• [Supplied text]
_ _ _ _ _ _ _

Before we go on, you need to see the tweet I’m referring to:

Just in case there actually is a merciful god and they want to prove their love for humankind by wiping this insipid tweet off the face of the Earth, I better screenshot it, and while I’m at it, I’ll call out the part that really got me:

Tweet1

Yes, your eyes haven’t been secretly passing notes at night and decided to play some cruel joke on you; an actual, living human being actually typed those words about the Tesla Cybertruck, a strange-looking electric pickup truck that was first announced in 2019 and might and I do mean might go into production at some later point this year. I’m going to type this statement about the Cybertruck again here, just in case you’re having this read to you by your valet, so you have a justification to slap the crap out of them:

“It will be the best product that the world has ever seen and will have the biggest impact on our daily lives.”

Just take a moment and imagine someone saying this to you in person. Is there any way you can picture the person saying this about a fucking pickup truck that isn’t even on the market yet without imaging them staring blankly yet fervently into the distance, a lone icicle of drool escaping a corner of their mouth, your forearm painfully in their grip, and perhaps the faintest glimmer of rotating spirals in their eyes? Maybe you can, in which case, you’re more generous than I am.

I mean, look, I get that car brands have their fans, often fierce ones, determined, wildly loyal people who would much rather push a Chevy than drive a Ford, or vice-versa. I get it. But even with that in mind, even with the most hardcore, unbearable fans, I have never ever encountered any, say, Ford person claiming the the F-150 Lightning would be the best product the world has ever seen. Ever.

You know why that is? Is it because the F-150 Lightning isn’t as capable an electric truck as the Cybertruck? Maybe, but it also could be that that whole sentence is an absolutely fucking ridiculous statement to make, by any standards at all.

_ _ _ _ _ _ _

• [Raw data]
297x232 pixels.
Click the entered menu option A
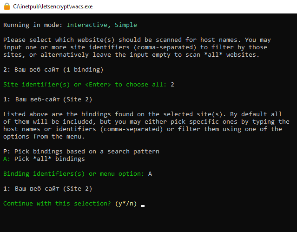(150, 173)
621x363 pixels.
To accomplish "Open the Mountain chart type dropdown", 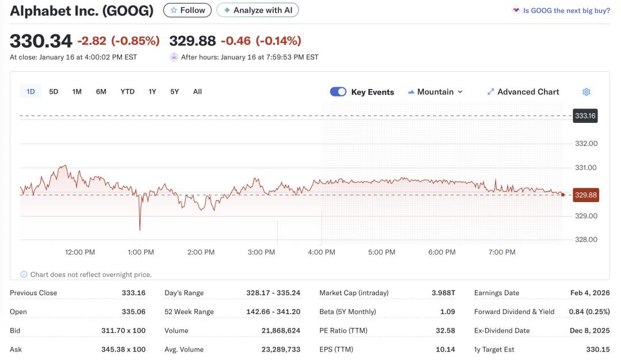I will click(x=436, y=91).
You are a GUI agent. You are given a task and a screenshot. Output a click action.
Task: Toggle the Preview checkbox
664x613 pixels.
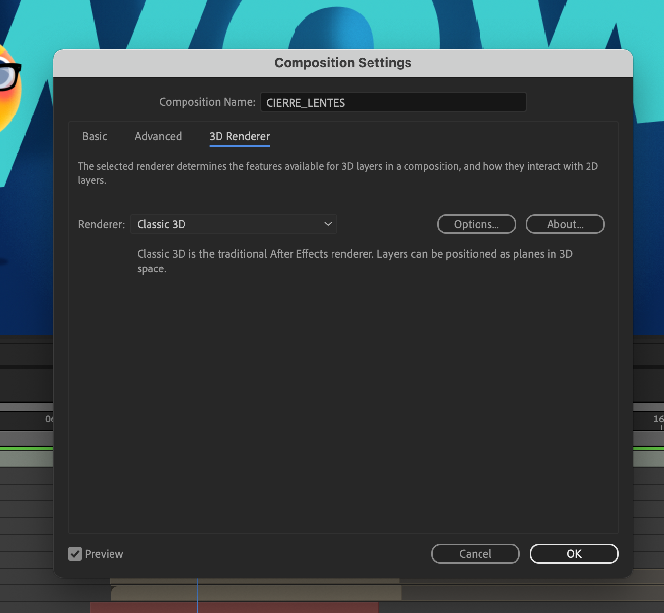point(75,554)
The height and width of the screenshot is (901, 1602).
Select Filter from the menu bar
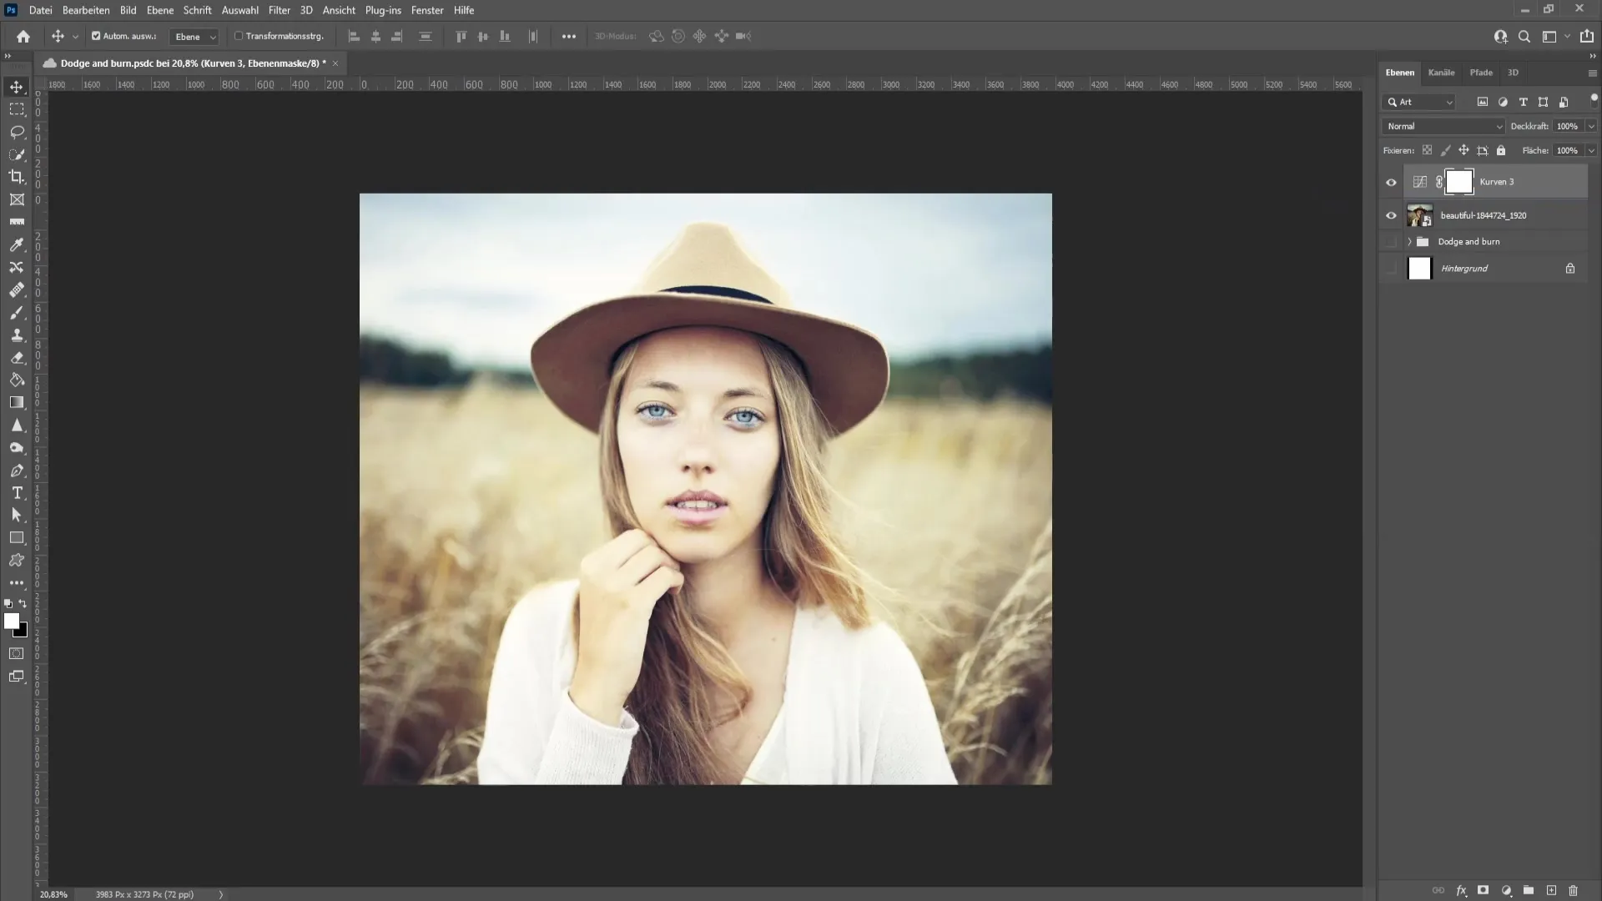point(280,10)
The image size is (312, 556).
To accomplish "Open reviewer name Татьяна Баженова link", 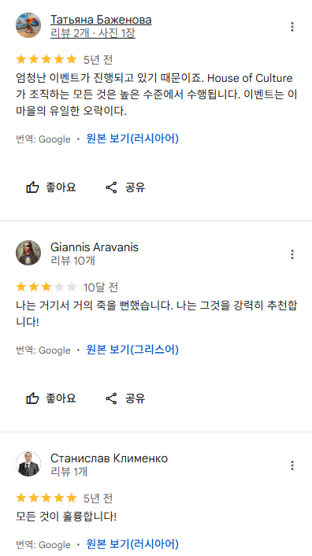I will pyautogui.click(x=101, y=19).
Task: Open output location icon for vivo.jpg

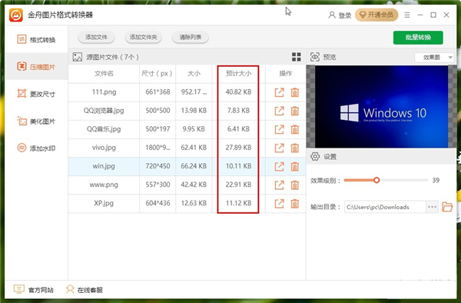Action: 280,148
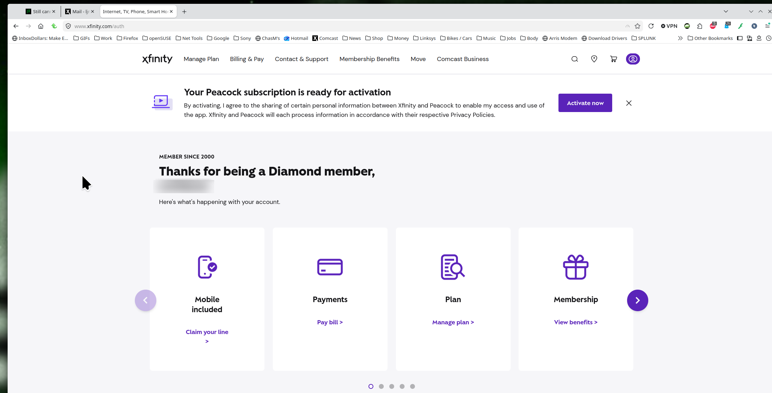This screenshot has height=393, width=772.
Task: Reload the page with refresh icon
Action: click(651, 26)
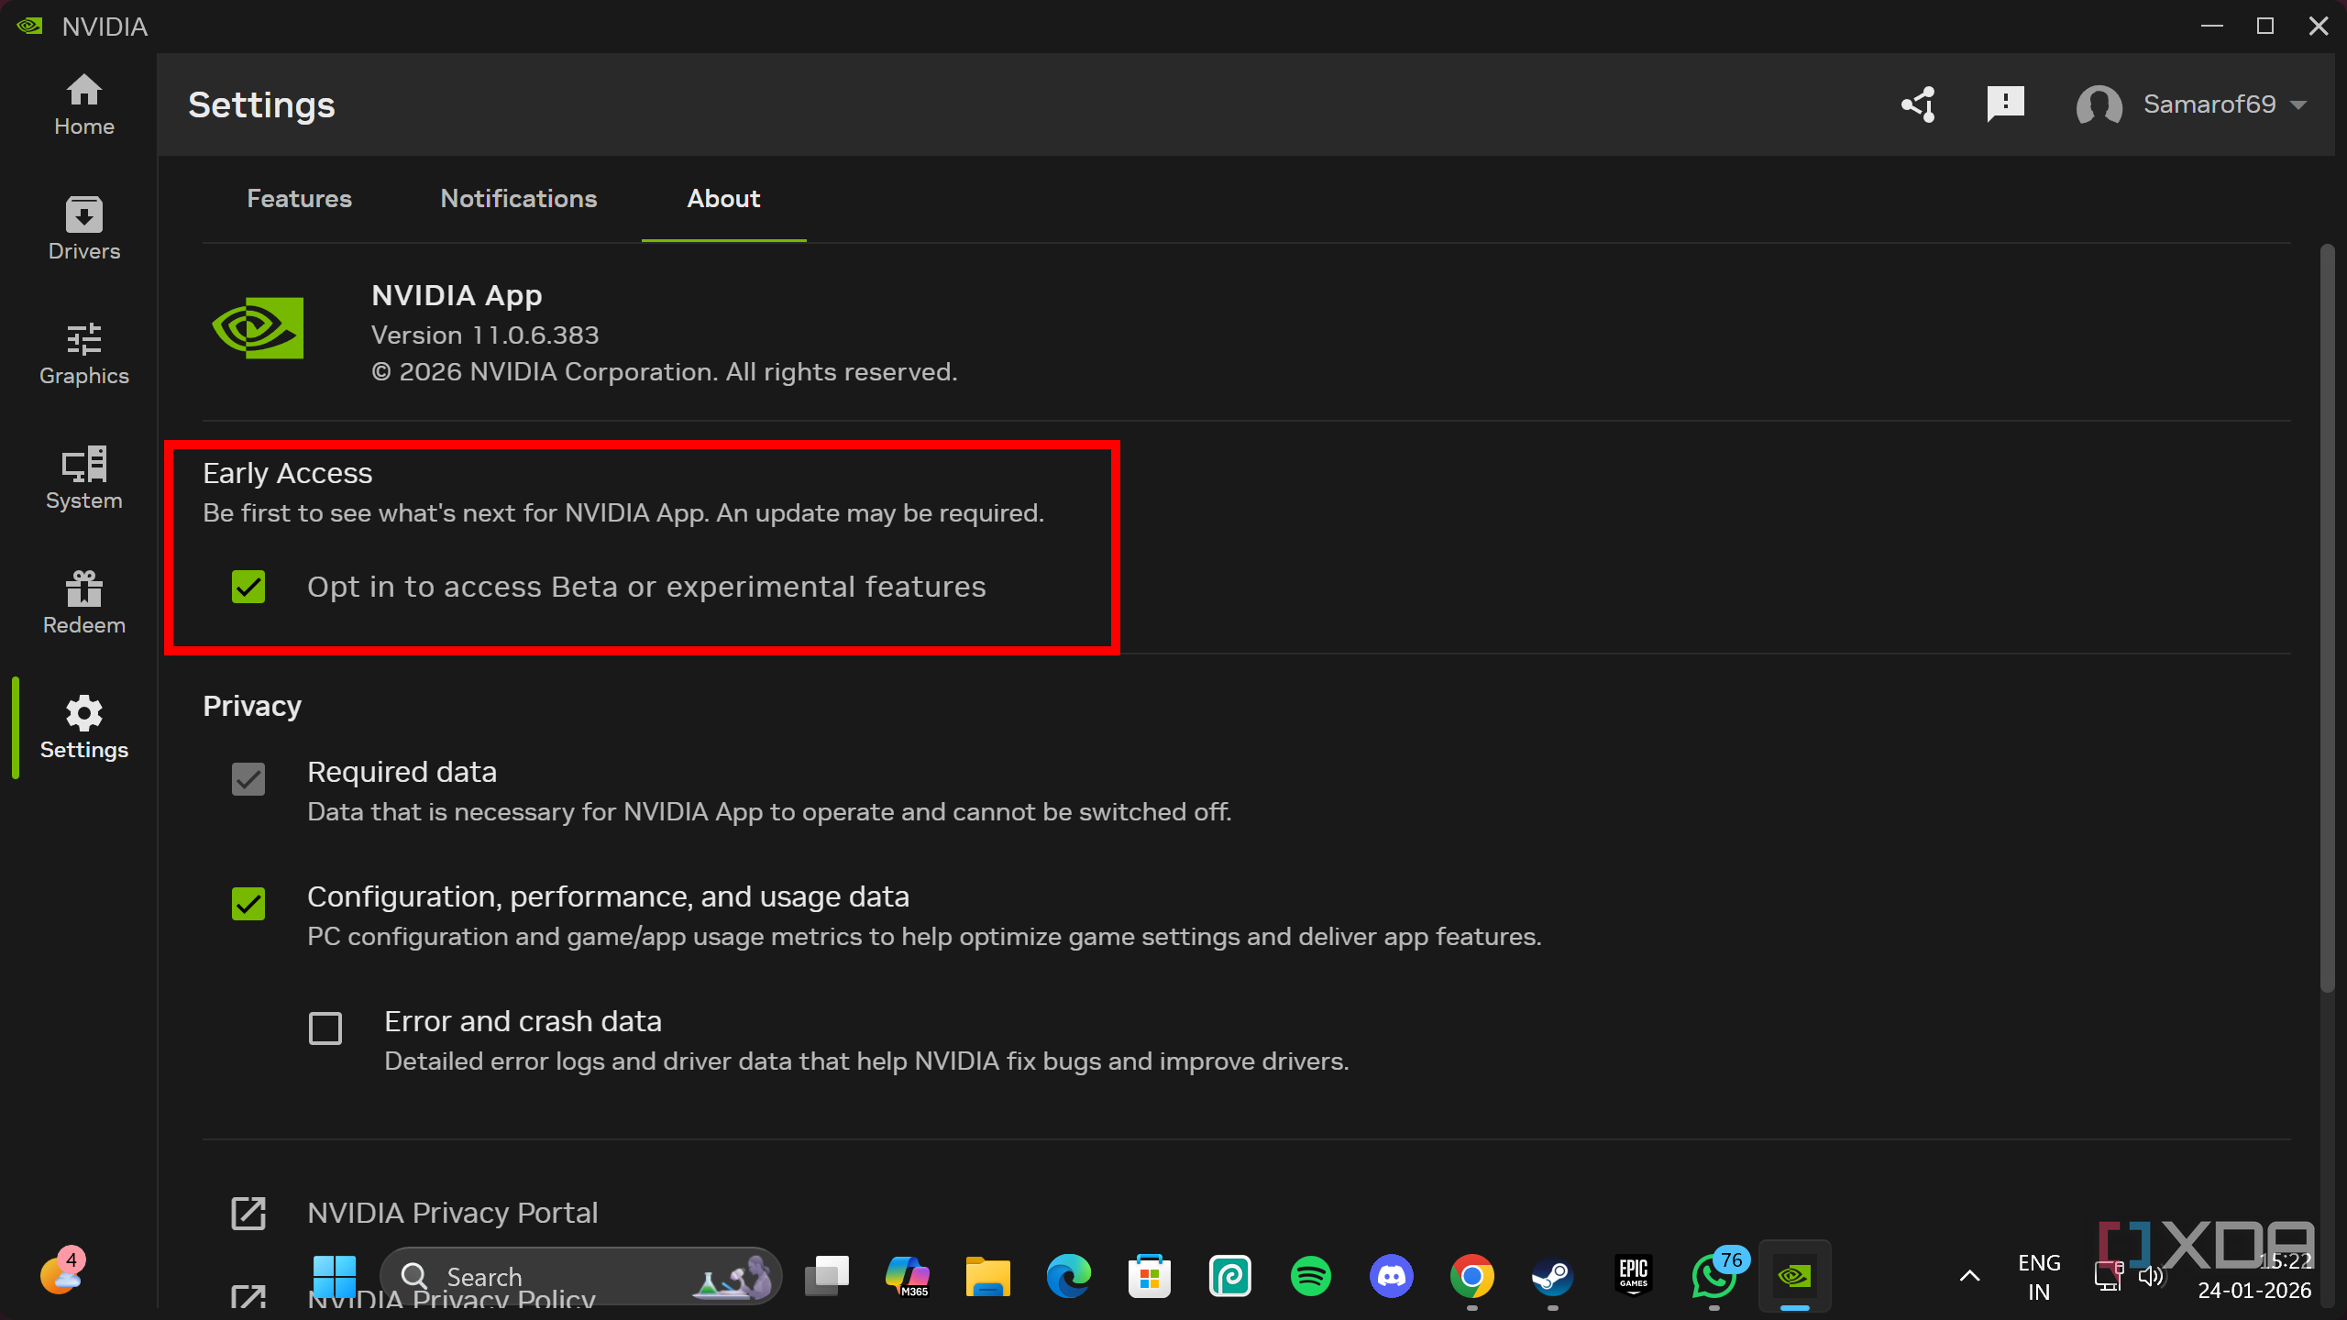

_ _ _ _ _ _ _

• [What is needed]
Repeat everything in the Cybertruck text above, from "Just take a" down to "generous than I am.".

• [Response to this exercise]
Just take a moment and imagine someone saying this to you in person. Is there any way you can picture the person saying this about a fucking pickup truck that isn’t even on the market yet without imaging them staring blankly yet fervently into the distance, a lone icicle of drool escaping a corner of their mouth, your forearm painfully in their grip, and perhaps the faintest glimmer of rotating spirals in their eyes? Maybe you can, in which case, you’re more generous than I am.